### To do
Copy the lines from the first one through the one containing "[x=1761, y=413]", switching "Screen dimensions" to "Display size" and leaving everything else unchanged.

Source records
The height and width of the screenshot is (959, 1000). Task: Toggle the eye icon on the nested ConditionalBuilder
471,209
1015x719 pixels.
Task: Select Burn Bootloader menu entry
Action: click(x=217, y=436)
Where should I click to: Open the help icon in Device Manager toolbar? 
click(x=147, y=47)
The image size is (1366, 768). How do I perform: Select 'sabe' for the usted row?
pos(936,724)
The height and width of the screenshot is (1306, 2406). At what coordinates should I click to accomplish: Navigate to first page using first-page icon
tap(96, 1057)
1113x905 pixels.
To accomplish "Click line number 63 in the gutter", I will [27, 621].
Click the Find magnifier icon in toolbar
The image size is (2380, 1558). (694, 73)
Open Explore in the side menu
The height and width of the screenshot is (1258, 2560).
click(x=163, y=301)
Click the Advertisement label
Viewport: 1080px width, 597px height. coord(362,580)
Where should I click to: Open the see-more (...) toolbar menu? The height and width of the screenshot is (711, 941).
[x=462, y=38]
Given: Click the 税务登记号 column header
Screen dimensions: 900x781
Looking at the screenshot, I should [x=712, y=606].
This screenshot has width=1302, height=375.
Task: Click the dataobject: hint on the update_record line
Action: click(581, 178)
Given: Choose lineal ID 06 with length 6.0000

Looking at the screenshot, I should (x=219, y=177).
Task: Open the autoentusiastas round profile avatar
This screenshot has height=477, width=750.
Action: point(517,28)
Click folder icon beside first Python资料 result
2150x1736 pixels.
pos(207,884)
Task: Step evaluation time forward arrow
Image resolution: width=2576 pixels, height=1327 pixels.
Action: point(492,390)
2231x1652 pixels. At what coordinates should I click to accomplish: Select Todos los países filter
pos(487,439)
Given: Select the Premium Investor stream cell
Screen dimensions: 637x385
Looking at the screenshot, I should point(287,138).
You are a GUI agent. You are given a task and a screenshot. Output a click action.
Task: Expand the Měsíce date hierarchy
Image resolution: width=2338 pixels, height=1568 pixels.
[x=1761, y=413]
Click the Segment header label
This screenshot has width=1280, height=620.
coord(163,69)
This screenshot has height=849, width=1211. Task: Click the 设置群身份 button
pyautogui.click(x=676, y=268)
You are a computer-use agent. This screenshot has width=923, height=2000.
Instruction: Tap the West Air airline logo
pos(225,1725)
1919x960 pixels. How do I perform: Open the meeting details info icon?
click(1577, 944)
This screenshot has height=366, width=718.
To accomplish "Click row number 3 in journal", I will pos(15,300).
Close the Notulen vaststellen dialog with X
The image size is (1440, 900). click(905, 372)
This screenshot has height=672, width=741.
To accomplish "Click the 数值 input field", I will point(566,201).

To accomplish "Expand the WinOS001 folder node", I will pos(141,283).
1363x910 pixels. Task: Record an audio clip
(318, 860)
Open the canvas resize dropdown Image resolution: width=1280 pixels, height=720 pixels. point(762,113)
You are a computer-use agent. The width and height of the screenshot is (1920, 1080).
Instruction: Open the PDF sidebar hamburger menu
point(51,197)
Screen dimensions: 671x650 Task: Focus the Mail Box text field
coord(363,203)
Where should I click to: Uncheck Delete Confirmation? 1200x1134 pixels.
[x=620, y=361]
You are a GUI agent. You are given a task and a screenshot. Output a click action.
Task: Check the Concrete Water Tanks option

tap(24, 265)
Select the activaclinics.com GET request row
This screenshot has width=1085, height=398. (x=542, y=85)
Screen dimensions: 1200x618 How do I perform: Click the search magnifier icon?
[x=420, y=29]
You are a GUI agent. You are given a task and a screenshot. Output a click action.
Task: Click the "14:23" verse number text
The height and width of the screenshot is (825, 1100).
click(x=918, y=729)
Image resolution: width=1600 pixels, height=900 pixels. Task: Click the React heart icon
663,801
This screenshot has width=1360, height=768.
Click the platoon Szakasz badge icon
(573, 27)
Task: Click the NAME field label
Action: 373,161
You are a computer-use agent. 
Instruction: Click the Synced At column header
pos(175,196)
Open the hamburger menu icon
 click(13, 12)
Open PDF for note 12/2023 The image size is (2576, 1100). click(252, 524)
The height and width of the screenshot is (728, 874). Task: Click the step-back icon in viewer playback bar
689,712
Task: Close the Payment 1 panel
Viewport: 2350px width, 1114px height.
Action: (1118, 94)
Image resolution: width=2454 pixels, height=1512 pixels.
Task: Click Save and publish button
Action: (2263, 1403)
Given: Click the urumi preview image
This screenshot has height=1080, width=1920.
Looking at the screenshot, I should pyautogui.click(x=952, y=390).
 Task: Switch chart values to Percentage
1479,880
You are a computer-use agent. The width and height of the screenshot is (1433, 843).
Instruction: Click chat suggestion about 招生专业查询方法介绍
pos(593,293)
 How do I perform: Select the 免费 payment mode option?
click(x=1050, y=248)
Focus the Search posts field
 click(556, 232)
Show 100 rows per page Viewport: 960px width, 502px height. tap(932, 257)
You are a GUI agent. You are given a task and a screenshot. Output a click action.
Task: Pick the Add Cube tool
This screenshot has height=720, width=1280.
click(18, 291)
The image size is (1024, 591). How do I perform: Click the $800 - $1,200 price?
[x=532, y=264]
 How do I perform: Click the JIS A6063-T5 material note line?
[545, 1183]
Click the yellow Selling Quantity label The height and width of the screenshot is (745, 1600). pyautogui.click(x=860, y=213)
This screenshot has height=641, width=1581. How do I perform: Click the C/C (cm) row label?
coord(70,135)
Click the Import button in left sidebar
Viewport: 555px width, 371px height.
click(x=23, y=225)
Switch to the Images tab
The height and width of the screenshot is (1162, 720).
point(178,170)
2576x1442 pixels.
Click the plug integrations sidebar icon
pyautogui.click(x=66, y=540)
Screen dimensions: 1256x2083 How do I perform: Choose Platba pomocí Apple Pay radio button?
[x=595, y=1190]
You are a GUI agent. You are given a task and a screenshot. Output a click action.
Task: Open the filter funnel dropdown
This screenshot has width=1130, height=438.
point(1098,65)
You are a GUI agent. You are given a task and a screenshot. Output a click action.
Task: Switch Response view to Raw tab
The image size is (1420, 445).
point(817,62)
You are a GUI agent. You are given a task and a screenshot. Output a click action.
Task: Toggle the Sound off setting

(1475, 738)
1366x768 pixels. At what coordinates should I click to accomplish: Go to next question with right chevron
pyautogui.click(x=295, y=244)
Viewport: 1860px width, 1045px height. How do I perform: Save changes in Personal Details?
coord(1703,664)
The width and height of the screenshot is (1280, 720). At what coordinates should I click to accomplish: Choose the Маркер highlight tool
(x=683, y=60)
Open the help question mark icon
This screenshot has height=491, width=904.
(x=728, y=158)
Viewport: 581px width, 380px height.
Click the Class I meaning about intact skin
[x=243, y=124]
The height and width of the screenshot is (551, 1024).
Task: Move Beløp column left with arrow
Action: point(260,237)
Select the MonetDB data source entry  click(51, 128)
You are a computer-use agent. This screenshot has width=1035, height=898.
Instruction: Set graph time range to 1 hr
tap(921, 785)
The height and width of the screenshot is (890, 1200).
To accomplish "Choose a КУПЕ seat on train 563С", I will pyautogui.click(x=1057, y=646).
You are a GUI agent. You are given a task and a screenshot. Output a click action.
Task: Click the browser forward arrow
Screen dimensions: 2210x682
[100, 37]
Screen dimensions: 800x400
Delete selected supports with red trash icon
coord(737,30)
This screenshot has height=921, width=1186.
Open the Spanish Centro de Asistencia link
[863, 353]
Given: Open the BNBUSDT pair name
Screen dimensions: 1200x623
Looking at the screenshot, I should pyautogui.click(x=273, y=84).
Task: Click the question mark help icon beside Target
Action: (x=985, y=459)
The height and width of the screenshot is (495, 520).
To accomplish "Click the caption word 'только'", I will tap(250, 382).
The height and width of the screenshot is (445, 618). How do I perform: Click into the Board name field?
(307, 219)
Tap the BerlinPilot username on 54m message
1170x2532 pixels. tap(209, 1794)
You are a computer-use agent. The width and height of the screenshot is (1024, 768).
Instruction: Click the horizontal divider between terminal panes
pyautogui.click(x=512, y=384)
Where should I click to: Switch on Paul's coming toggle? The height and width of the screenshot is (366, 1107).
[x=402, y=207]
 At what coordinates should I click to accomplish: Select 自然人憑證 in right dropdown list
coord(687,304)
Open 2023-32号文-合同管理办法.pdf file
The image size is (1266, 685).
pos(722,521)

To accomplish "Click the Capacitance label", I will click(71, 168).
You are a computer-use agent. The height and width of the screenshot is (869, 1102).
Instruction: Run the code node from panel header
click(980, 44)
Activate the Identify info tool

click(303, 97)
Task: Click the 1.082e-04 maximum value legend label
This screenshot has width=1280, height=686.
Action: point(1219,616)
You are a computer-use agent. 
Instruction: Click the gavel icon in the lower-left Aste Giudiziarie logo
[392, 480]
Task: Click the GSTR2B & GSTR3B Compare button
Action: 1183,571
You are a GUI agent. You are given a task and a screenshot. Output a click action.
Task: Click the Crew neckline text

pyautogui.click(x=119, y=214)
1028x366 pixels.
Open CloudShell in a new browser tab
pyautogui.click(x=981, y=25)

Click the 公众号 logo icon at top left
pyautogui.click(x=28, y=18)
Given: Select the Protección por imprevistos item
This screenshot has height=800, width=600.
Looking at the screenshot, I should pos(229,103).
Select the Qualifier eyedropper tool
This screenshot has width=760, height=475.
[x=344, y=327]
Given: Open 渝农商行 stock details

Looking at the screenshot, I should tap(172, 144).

### Exercise result
The height and width of the screenshot is (959, 1000). Task: Toggle the eye icon on the nested ConditionalBuilder
471,209
1015x719 pixels.
Task: Select Burn Bootloader menu entry
Action: click(x=217, y=436)
Where should I click to: Open the help icon in Device Manager toolbar? 
click(x=147, y=47)
The image size is (1366, 768). How do I perform: Select 'sabe' for the usted row?
pos(936,724)
The height and width of the screenshot is (1306, 2406). At what coordinates should I click to accomplish: Navigate to first page using first-page icon
tap(96, 1057)
1113x905 pixels.
To accomplish "Click line number 63 in the gutter", I will [27, 621].
Click the Find magnifier icon in toolbar
The image size is (2380, 1558). (694, 73)
Open Explore in the side menu
The height and width of the screenshot is (1258, 2560).
click(x=163, y=301)
Click the Advertisement label
Viewport: 1080px width, 597px height. coord(362,580)
Where should I click to: Open the see-more (...) toolbar menu? The height and width of the screenshot is (711, 941).
[x=462, y=38]
Given: Click the 税务登记号 column header
Display size: 900x781
Looking at the screenshot, I should [x=712, y=606].
This screenshot has width=1302, height=375.
Task: Click the dataobject: hint on the update_record line
Action: click(581, 178)
Given: Choose lineal ID 06 with length 6.0000

Looking at the screenshot, I should (x=219, y=177).
Task: Open the autoentusiastas round profile avatar
This screenshot has height=477, width=750.
Action: point(517,28)
Click folder icon beside first Python资料 result
2150x1736 pixels.
pos(207,884)
Task: Step evaluation time forward arrow
Image resolution: width=2576 pixels, height=1327 pixels.
Action: point(492,390)
2231x1652 pixels. At what coordinates should I click to accomplish: Select Todos los países filter
pos(487,439)
Given: Select the Premium Investor stream cell
Display size: 637x385
Looking at the screenshot, I should point(287,138).
You are a GUI agent. You are given a task and a screenshot. Output a click action.
Task: Expand the Měsíce date hierarchy
Image resolution: width=2338 pixels, height=1568 pixels.
[x=1761, y=413]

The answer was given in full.